4. Description of Study
4.a. Study Design
Studies will be completed during four admissions to the Texas Children's Hospital GCRC at baseline, 3 months, 6 months, and 12 months. Families will be contacted monthly by phone to review response. We will study the effects of combination therapy of folate and betaine in two groups of Angelman Syndrome patients: (1) 40 AS patients, ages less than 3 years, and (2) 40 older AS patients, ages 3 years or greater. The drug trial will be a blinded placebo-controlled study. Patients will be randomized to folate-betaine combination or placebo. Patients will complete a 12-month trial of folate-betaine or placebo. The dose of folate will be 15 mg p.o. and the dose of betaine will be 6 grams if weight < 30 kg, or folate 15 mg. p.o. and 12 grams betaine p.o. if weight > 30 kg.
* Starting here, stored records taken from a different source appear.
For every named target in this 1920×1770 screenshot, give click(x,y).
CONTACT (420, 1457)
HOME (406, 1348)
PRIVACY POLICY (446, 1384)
Stadiometry, anthropometry, physical and neurological examinations, motor function assessment, and developmental assessment, will be completed at baseline, 3 months, 6 months, and 12 months. General behavior and EEG characteristics including background and epileptiform activity will be measured for one hour using standard video-EEG-polygraphic monitoring previously developed by Dr. Glaze for evaluation of Rett Syndrome, but now to be applied to AS patients. The monitoring sessions will be time synchronized and videotaped to allow for review of the polygraphic record for precise characterization of the EEG and quantification of seizure activity and general movements. The one-hour monitoring will be done at baseline, 6 months, and 12 months for each patient. Parent questionnaire will be completed at the end of each month of the 12-month study period by in-person or phone interview. Blood work will include CBC, BUN/creatinine, and anticonvulsant levels at baseline, 3 months, 6 months, and 12 months. Plasma levels of homocysteine, methionine, folic acid, betaine, dimethylglycine, S-adenosylmethionine, and S-adenosylhomocysteine will be done at baseline, 3, 6, and 12 months. DNA extraction for methylation studies will be performed on blood samples drawn at baseline, 6 months, and 12 months. Urine analysis will be done at baseline, 6 months, and 12 months.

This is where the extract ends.